# Aim of the exercise:
Repeat only the lines below from the one containing "貸出・返却 (249, 761)" through the one containing "priyanka.mundargi (480, 294)", inclusive, exactly as written.

# Provided records:
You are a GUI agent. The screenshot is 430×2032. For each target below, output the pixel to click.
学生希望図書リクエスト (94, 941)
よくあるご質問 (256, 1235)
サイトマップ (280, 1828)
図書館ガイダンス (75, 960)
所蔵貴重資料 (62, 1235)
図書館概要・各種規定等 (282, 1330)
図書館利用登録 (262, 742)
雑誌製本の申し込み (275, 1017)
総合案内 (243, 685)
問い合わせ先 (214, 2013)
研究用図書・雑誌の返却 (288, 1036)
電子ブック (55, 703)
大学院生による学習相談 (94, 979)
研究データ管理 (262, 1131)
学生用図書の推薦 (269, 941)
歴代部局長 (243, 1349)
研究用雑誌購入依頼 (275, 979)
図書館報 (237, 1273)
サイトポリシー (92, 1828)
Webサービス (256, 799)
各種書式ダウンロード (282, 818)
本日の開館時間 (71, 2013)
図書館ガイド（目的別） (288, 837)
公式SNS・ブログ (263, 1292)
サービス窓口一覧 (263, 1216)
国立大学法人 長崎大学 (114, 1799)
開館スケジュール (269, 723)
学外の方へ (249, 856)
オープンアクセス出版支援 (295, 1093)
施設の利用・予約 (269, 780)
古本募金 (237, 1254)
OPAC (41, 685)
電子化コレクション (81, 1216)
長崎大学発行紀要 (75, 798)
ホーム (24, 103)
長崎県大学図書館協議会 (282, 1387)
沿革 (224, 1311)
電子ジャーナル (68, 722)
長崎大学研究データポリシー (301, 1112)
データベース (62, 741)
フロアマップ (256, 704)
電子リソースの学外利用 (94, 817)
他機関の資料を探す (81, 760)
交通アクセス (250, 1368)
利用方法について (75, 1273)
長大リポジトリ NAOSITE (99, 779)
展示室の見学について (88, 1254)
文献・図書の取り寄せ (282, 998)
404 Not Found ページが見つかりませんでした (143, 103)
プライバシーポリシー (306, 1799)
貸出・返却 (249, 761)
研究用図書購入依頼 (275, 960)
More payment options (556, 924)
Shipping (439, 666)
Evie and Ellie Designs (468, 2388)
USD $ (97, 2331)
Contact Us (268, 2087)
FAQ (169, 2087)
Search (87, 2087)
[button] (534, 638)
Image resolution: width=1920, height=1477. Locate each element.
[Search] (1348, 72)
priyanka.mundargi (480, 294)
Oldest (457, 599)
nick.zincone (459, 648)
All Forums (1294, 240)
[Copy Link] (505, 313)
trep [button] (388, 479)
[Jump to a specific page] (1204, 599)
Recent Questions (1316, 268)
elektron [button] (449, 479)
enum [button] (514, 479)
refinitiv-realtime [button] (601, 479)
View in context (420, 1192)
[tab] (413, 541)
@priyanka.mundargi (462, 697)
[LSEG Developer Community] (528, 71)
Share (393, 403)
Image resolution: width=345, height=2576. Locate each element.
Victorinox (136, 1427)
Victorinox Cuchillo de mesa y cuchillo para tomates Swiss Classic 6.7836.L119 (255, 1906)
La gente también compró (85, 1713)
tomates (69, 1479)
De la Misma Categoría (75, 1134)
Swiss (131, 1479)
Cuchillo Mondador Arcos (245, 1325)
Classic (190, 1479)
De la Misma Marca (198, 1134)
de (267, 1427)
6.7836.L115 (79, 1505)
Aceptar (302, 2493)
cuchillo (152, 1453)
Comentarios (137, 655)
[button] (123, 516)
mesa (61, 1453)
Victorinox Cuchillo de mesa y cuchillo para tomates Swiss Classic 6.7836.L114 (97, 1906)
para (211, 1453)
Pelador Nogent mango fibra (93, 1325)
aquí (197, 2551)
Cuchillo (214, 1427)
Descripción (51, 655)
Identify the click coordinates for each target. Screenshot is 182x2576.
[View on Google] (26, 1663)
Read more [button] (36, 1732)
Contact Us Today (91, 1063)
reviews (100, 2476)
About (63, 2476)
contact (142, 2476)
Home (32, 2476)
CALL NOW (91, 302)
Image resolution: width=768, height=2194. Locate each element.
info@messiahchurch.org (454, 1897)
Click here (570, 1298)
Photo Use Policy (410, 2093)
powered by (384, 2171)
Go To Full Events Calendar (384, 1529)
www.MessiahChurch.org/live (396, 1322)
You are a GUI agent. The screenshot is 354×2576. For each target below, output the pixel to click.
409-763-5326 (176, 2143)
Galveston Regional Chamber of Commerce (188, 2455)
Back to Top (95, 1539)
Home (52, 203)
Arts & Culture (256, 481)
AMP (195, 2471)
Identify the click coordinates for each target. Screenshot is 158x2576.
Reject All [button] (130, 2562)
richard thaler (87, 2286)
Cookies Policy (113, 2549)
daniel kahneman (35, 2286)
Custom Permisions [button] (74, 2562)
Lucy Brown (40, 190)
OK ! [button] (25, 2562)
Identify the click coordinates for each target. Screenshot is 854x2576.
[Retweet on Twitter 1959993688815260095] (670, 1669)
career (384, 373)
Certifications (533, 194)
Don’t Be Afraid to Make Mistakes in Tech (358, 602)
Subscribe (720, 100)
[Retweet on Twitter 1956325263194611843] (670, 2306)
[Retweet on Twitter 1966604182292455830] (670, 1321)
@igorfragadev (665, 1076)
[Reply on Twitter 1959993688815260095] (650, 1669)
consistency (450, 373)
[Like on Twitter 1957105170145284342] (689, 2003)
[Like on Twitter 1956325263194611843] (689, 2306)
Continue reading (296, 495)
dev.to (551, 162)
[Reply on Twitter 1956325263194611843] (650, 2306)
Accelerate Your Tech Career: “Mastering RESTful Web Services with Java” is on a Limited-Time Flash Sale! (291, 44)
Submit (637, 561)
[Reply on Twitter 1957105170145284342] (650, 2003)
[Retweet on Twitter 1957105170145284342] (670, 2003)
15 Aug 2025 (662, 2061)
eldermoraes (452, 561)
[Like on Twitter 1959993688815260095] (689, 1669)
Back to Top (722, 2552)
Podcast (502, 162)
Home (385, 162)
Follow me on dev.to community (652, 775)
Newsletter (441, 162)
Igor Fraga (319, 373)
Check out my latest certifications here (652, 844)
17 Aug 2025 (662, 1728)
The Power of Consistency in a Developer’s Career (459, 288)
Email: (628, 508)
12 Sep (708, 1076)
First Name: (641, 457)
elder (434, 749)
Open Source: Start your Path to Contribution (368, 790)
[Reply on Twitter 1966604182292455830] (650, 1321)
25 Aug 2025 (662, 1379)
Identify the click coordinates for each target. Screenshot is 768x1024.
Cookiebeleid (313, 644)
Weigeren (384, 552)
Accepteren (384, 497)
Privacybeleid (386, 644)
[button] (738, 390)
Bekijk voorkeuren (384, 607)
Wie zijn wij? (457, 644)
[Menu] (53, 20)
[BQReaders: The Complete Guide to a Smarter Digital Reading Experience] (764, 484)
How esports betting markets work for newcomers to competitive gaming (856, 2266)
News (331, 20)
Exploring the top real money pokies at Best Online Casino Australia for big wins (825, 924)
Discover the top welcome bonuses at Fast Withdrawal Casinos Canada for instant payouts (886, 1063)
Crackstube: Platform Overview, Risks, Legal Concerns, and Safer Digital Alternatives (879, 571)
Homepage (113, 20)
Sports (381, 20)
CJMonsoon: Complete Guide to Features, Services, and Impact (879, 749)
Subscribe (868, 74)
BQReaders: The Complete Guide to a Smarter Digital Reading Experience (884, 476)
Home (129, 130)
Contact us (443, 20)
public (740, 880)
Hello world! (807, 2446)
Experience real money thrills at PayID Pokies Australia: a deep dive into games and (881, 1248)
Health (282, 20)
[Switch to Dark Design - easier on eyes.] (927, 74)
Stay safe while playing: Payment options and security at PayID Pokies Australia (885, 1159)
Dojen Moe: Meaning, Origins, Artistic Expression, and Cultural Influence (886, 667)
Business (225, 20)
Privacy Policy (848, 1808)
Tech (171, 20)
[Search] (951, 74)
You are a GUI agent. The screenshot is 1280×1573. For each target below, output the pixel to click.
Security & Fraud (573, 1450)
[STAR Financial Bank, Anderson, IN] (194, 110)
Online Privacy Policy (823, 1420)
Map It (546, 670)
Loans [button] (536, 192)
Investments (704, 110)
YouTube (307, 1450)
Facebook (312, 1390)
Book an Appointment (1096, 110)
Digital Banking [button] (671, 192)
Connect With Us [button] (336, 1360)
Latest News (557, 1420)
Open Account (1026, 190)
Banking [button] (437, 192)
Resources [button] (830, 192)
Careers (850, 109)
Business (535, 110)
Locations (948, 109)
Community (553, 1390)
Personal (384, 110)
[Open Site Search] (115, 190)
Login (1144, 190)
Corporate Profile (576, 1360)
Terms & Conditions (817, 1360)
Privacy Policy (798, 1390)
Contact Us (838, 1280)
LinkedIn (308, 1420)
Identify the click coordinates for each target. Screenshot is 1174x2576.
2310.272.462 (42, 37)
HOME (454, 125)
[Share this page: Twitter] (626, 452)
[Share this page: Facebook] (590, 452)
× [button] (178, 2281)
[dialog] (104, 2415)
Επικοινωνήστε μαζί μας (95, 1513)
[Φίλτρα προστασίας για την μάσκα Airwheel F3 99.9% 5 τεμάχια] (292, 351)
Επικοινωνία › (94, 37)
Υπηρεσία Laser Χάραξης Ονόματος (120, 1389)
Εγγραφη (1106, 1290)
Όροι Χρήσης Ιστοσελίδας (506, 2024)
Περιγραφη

# Output for this task:
貸出・返却 (249, 761)
研究用図書購入依頼 (275, 960)
More payment options (556, 924)
Shipping (439, 666)
Evie and Ellie Designs (468, 2388)
USD $ (97, 2331)
Contact Us (268, 2087)
FAQ (169, 2087)
Search (87, 2087)
[button] (534, 638)
Image resolution: width=1920, height=1477. Locate each element.
[Search] (1348, 72)
priyanka.mundargi (480, 294)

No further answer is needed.